Your task: Show each line of the records below that contains the string "icon".

################

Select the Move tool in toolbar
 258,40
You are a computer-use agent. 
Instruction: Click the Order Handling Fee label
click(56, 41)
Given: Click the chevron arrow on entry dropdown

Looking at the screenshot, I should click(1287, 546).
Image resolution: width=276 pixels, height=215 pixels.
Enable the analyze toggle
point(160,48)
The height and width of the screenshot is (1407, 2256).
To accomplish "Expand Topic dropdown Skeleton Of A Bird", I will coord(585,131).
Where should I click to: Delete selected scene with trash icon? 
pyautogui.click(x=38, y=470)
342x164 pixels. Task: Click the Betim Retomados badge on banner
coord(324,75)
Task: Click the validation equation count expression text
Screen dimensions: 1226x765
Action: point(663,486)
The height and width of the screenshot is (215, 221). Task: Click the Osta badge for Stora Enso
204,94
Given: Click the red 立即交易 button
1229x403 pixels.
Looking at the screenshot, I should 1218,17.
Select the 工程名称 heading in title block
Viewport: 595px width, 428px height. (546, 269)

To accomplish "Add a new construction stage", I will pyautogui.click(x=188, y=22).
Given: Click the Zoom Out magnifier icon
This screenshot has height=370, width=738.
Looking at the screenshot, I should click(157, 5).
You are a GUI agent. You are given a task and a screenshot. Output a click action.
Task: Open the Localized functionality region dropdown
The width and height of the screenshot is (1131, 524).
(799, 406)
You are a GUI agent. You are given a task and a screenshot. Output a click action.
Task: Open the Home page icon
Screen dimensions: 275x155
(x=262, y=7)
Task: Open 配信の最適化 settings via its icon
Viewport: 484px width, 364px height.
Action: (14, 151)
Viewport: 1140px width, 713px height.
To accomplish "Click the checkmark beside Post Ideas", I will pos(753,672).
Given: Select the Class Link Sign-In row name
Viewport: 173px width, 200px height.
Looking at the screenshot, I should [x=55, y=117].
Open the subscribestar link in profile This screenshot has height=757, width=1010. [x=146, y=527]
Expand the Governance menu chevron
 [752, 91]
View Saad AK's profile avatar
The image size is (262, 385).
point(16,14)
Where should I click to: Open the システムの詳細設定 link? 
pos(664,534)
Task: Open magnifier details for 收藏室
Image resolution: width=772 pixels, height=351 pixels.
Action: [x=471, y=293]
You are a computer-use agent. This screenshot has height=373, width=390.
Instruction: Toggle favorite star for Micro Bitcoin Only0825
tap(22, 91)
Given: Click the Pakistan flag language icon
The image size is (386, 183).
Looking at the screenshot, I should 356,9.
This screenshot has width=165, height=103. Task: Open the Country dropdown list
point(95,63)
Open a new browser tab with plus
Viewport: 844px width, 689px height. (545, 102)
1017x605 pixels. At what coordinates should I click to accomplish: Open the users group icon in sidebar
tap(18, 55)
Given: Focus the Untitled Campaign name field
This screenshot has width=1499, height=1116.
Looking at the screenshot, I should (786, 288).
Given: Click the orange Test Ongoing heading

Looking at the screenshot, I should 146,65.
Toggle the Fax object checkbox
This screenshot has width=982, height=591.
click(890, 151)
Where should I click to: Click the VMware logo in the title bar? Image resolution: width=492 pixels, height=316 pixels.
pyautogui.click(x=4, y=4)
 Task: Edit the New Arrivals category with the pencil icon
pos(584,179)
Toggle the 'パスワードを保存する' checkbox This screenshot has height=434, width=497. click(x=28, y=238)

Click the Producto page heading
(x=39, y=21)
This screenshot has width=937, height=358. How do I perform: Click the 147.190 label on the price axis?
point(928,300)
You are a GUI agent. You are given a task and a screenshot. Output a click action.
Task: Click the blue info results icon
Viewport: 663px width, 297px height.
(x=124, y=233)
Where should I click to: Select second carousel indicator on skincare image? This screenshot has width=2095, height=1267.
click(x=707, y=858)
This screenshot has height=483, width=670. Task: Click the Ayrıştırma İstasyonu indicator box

################

Answer in full:
Where should I click to: Delete selected scene with trash icon? 
Given: Click the Zoom Out magnifier icon
Task: Open the Home page icon
Task: Open 配信の最適化 settings via its icon
Given: Click the Pakistan flag language icon
1017x605 pixels. At what coordinates should I click to accomplish: Open the users group icon in sidebar
 Task: Edit the New Arrivals category with the pencil icon
Task: Click the blue info results icon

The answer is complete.